Ieri a Villa Manin (Passariano): eravamo in sette, sei adulti e una bambina. La bambina, forse di sette anni, era con i nonni; sembrava sinceramente interessata. Poi c'erano due giovani donne. Infine mio marito ed io.
Questi i visitatori (in un giorno feriale, per carità... di agosto, per carità...) della splendida mostra sui fratelli Basaldella. L'anziana signora che ci ha venduto il catalogo ci ha detto che i visitatori sono stati pochissimi, e pochissimi, tra loro, i giovani.
Mi sono piaciute le opere di scultura di Mirko e di Dino, alcune più di altre. Di Dino preferisco i pannelli, di Mirko i totem.
Ma i dipinti di Afro mi hanno incantata, soprattutto quelli con il rosso, magari accostato al verde.
Solo due considerazioni (di tanto che ci sarebbe da dire). La prima: la capacità di trasformare la memoria in colore luce e segno è insuperabile e lascia stupefatti, come di fronte ad un miracolo.
La seconda: lo stretto legame con la tradizione veneta del tonalismo situa un artista internazionale come Afro lungo la linea che parte da Giorgione-Tiziano per arrivare fino ai giorni nostri.

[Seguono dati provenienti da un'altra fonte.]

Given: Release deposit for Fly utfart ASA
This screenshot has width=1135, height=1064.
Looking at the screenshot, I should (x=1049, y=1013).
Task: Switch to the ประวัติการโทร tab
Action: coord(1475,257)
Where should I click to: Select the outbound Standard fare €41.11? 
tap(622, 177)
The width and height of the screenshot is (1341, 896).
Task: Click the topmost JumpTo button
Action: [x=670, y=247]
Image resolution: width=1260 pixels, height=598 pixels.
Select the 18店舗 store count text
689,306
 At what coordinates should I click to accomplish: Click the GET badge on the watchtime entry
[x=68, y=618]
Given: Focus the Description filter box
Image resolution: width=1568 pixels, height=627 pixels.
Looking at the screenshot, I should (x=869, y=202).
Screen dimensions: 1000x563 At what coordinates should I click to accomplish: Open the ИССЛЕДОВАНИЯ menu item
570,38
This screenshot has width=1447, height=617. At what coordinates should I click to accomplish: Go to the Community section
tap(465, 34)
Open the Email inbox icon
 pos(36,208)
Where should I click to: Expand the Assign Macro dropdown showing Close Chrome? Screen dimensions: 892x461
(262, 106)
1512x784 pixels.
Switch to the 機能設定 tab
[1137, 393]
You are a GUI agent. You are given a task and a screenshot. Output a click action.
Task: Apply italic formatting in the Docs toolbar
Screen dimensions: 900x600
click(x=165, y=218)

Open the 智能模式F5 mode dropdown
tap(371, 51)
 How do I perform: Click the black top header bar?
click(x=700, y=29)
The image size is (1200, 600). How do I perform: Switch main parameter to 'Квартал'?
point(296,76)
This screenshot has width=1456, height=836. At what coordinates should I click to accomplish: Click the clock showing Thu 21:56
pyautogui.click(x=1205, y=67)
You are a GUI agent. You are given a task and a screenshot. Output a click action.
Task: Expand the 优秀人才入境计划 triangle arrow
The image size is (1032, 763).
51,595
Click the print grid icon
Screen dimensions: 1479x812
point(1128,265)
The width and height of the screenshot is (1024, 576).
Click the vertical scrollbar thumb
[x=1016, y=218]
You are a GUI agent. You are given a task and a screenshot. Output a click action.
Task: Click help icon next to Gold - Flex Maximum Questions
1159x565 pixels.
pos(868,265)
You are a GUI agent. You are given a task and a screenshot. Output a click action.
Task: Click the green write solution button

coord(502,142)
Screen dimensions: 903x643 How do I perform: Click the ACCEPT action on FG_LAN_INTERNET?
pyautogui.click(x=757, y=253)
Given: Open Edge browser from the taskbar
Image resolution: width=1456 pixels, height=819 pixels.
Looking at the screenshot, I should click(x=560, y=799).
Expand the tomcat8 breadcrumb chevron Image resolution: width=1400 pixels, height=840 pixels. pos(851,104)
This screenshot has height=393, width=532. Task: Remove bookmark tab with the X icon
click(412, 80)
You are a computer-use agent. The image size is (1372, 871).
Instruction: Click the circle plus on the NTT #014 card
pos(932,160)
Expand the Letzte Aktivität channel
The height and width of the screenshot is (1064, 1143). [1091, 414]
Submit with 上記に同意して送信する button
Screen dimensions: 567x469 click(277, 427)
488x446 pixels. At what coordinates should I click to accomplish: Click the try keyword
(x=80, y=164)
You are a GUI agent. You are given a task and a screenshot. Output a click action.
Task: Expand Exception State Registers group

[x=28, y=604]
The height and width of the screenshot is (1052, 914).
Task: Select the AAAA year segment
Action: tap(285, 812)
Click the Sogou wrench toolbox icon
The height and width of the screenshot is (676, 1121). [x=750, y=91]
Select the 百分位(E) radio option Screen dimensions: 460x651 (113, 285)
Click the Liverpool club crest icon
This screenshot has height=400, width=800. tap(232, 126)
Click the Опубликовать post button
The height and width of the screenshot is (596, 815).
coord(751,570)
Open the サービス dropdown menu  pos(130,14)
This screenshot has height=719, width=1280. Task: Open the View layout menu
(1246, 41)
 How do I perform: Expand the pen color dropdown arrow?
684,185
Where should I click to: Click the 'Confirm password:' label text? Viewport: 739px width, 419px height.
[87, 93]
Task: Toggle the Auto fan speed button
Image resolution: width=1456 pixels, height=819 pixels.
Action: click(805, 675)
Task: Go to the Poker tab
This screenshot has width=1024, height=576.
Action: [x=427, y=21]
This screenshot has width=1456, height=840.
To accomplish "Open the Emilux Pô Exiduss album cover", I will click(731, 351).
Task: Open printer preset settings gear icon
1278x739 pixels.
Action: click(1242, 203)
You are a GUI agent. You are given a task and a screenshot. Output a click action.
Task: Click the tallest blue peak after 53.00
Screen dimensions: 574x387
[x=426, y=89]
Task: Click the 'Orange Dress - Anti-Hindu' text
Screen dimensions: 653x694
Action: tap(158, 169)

Ed una considerazione marginale: tanti sedicenti studiosi di cultura veneta, di lingua veneta, di tradizione veneta, riescono a leggere nell'opera di Afro queste radici? (veramente, in un angolino della mia mente, c'é un'altra insolente domanda: questi sedicenti studiosi di cultura veneta riescono a "leggere" tout court?)